Debris surrounds a tilted building a day after a powerful earthquake struck, in Hualien City, eastern Taiwan, on April 4, 2024.
| Photo Credit: AP

Rescuers searched for dozens of people out of contact on April 4, a day after Taiwan’s strongest earthquake in a quarter century damaged buildings, caused multiple rockslides and killed nine people.

In the eastern coastal city of Hualien near the epicentre, workers used an excavator to put construction materials around the base of a damaged building to stabilise it and prevent a collapse. Mayor Hsu Chen-wei previously said 48 residential buildings were damaged. Some of the damaged buildings tilted at precarious angles with their ground floors crushed.

More than 1,000 people were injured in the quake that struck on Wednesday morning. Of the nine dead, at least four were struck inside Taroko National Park, a tourist attraction famous for its scenes of canyons and cliffs in Hualien County, about 150 km (90 miles) from the island’s capital Taipei.

“Nearly 150 people were either still trapped or out of contact on April 4,” the National Fire Agency said.

About two dozen tourists and some others were stranded in the park. The Health and Welfare Ministry said 64 others were workers at a rock quarry. Six workers from another quarry were airlifted from the area where access was cut off because roads were damaged by falling rocks.

Several people, including six university students, were also reported to be trapped. Around 50 people, mostly employees at the hotel earlier reported to be in the national park, were out of contact with authorities.

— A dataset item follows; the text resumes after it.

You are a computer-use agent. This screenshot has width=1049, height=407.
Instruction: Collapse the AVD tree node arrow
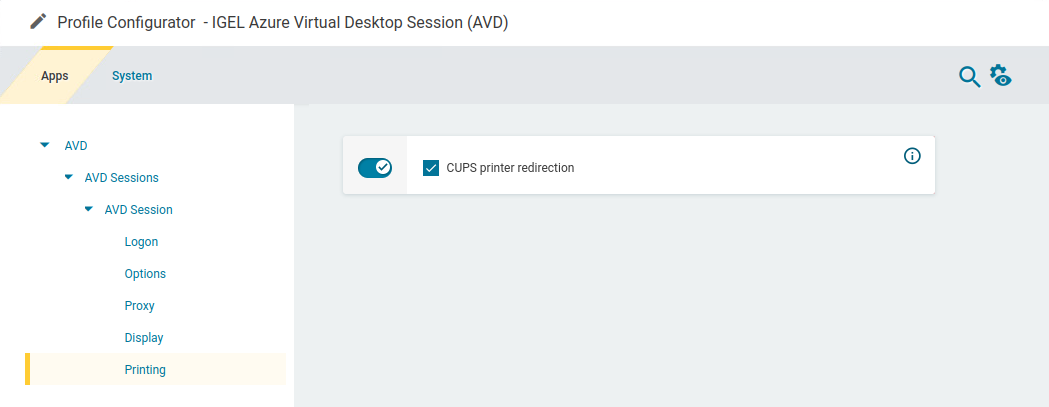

For hours after the quake, TV showed neighbours and rescue workers lifting residents through windows and onto the street from damaged buildings where the shaking had fused shut the doors. It wasn’t clear on Thursday morning if any people were trapped in the damaged buildings.

The temblor and aftershocks caused many landslides and damaged roads, bridges and tunnels. The national legislature and sections of Taipei’s main airport had minor damage.

Taiwan measured the initial quake’s strength as 7.2 magnitude while the U.S. Geological Survey put it at 7.4. The Central Weather Administration has recorded more than 300 aftershocks from Wednesday morning into Thursday.

Taiwan is regularly jolted by earthquakes and its population is among the best prepared for them. It also had stringent construction requirements to ensure buildings are quake-resistant.

The economic losses caused by the quake are still unclear. The self-ruled island is the leading manufacturer of the world’s most sophisticated computer chips and other high-technology items that are sensitive to seismic events.

Hualien was last struck by a deadly quake in 2018 that killed 17 people and brought down a historic hotel. Taiwan’s worst recent quake on September 21, 1999, a magnitude of 7.7 temblor, caused 2,400 deaths, injuring around 1,00,000 and destroying thousands of buildings.